また司法も、上述「永山基準」により、「刑の重さは殺した人数による」という、事実上「鉄則」に縛られて来ました。


そんな状況下、私は今回の判決、「良かった」という思いで聞きました。理由は下記2点:


1)殺害された女性は、派遣社員でした。早くにお父上を亡くされ、母子家庭で育ちました。ある日お母上がポツリ、
「お父さんとの約束で、まだ果たせていないのは、家(を建てること)だけだわ……。」
と言ったところ、被害者の女性は優しくほほえんで、頷いていたそうです。惨殺される間際でもウソの暗証番号(2960 [お母上はお嬢さんが語呂合わせ好きだったことから考え、「にくむわ」の意と解釈されています])を言ったのは、命に代えてもお母さんに家を建てさせてあげたい……!という強い思いがあったからでしょう。被害者は、その一心で必死に派遣の仕事を続けていたことは容易に察せられます。
さて、しかし、周知の通り派遣の賃金は極めて低額です。犯行当日、被害者は遅出を命じられ、昼から深夜22時過ぎまで勤務したために帰宅が遅くなり、被害に遭われました。この勤務時間を見ていただいてもお分かりになると思いますが、派遣社員・請負等の労働は、正社員と時間的な差はありません。任される責任の重さや業務内容にも差がない場合が少なくありません。ただ差が大きく開くのは、賃金、福利厚生、雇用の不安定度(政府や一部識者の言葉では「雇用の柔軟性」)などのみです。
選挙で「1票の重み」という言葉がありますが、私は労働において「1円の重み」というのもあると感じています。すなわち、正社員と非正規社員とでは、同じ1円でも重みが全然違うのです。非正規の稼ぐ1円の方が、ある意味、重く、ある意味では軽い。
要するに、派遣社員でカネを貯めるのは正社員とは比較にならない苦労を要求されるのです。その苦労を被害者は、母親に家を建ててあげたい!という一心で必死に耐えて来たのです。そんなカネを、変なチンピラ男らから簡単に奪われてたまるはずがない。だから被害者は惨殺される状況下にあっても、語呂合わせとも取れるウソの暗証番号を口走れたのでしょう。
この事件は、上記の事情を鑑みて、断じて許されざるべき悪質なものです。しかし被害者が1人では、あまり重い罰は望めない。……と思っていたところ、3人中2人に対して死刑判決が下されました。これは大変、賢明なる判決だったと思います。

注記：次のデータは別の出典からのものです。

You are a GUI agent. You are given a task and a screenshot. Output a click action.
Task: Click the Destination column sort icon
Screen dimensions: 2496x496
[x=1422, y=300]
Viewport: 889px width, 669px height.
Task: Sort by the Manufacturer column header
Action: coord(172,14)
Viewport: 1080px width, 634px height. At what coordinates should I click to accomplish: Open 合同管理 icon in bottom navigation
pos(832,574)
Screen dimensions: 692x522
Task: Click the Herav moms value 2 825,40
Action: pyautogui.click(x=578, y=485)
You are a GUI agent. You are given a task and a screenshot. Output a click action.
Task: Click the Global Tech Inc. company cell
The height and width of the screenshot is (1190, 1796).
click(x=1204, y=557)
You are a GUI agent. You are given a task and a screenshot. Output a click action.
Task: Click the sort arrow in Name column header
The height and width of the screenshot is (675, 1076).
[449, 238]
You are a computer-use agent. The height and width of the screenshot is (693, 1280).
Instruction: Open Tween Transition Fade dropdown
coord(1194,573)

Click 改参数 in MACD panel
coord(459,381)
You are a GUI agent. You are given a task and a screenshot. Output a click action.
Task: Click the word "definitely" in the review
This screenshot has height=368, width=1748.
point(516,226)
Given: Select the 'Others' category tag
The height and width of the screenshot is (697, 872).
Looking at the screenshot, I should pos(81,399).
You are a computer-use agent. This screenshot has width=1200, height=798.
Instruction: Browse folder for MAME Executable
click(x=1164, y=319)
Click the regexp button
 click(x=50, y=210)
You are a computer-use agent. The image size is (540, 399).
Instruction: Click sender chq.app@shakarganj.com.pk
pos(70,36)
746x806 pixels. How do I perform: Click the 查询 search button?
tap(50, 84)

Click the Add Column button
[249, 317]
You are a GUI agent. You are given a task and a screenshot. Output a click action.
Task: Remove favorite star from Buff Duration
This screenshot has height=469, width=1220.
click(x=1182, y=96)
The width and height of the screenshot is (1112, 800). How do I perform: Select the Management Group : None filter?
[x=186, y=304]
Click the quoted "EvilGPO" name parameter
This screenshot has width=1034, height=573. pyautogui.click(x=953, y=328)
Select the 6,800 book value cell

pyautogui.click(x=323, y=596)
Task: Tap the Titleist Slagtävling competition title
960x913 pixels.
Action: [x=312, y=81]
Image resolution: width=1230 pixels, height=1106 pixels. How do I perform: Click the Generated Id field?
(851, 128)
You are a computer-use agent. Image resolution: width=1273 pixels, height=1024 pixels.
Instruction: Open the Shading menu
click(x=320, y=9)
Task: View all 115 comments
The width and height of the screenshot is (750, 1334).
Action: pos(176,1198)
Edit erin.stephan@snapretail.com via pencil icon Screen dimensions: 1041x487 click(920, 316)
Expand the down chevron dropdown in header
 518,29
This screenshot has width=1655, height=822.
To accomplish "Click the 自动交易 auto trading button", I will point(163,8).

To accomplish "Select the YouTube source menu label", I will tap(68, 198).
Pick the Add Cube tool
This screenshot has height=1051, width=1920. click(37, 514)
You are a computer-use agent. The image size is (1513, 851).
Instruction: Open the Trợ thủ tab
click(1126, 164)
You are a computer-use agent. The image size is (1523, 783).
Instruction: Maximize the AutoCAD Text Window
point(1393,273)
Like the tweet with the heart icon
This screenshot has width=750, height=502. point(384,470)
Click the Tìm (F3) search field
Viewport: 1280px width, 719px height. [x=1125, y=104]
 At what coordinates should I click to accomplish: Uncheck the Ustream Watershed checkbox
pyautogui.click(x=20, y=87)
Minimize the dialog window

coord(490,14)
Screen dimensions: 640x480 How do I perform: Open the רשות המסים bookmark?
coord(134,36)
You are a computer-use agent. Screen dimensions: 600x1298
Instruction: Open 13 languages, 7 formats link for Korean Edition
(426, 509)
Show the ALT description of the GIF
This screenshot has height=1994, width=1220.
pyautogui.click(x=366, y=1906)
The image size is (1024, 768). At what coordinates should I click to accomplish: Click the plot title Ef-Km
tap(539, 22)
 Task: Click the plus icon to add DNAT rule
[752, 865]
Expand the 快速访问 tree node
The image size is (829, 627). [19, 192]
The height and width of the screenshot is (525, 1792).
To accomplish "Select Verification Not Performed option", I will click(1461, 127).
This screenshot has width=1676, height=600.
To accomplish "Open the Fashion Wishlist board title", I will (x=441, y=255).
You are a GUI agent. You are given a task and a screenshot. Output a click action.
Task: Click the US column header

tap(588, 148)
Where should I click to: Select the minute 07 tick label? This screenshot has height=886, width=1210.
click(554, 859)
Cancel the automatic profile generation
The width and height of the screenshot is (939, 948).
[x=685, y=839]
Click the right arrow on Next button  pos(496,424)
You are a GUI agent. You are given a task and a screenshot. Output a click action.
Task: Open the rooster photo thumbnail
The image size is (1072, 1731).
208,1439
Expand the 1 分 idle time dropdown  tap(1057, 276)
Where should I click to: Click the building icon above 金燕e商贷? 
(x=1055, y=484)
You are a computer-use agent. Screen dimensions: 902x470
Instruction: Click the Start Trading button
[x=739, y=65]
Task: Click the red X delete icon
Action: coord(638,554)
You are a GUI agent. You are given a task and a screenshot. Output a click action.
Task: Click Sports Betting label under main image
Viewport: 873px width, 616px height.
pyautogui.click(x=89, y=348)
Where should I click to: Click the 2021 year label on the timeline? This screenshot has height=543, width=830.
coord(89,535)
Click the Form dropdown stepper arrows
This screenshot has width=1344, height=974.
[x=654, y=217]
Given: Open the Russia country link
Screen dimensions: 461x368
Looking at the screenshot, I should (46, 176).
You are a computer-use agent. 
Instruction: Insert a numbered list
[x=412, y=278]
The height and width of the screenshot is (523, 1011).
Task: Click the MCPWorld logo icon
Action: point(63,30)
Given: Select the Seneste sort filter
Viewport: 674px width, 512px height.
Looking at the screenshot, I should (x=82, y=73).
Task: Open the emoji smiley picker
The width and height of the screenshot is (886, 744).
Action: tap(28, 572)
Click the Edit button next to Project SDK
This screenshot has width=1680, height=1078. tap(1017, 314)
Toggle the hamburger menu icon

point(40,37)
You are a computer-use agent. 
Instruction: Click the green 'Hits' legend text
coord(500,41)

2)ネットで犯行グループを募った主犯格の男は、自首をしたということで極刑を免れました。この件について被害者のお母上は泣いて抗議をされていました。そのお気持ちは当然だと思います。なぜなら闇サイトに「求人」を出した主犯格の男は、おそらく初めから、自首をすれば罪が減じられるという前提を頭に持っていたと考えられるからです。そうしてまんまと、一人だけ死刑を免れられた。これはお母上にすればとうてい許すまじきことでしょう。
しかし、客観的な立場にいる私から申し上げると、この判決によって「自首をすれば刑は確実に軽くなる」ということを世に示せたのが重要だと考えます。
もちろん殺人事件など一つも起きては困るのですが、今回の判決で「自首すなわち減刑」という認識が人々の間で強まれば、お蔵入りしてしまい時効を迎える事件が減る可能性があるのでは?と考える次第です。


以上2つの理由から、私はこの度の判決、誠に良かったという思いで聞きました。
しかし、亡くなられた元派遣社員の女性には、同じ非正規労働者の一人として、なんともいたたまれぬ思いを抱きます。


ちなみに今回の事件、被告は下記の通り:


主犯:住所不定、無職、川岸健治(42)=無期懲役
共犯:朝日新聞セールススタッフ、神田司(38)=死刑
   無職、堀慶末(よしとも)(33)=死刑


やっぱ新聞屋さんは怖いので、気を付けねばな、という思いもまた、強く持ちました。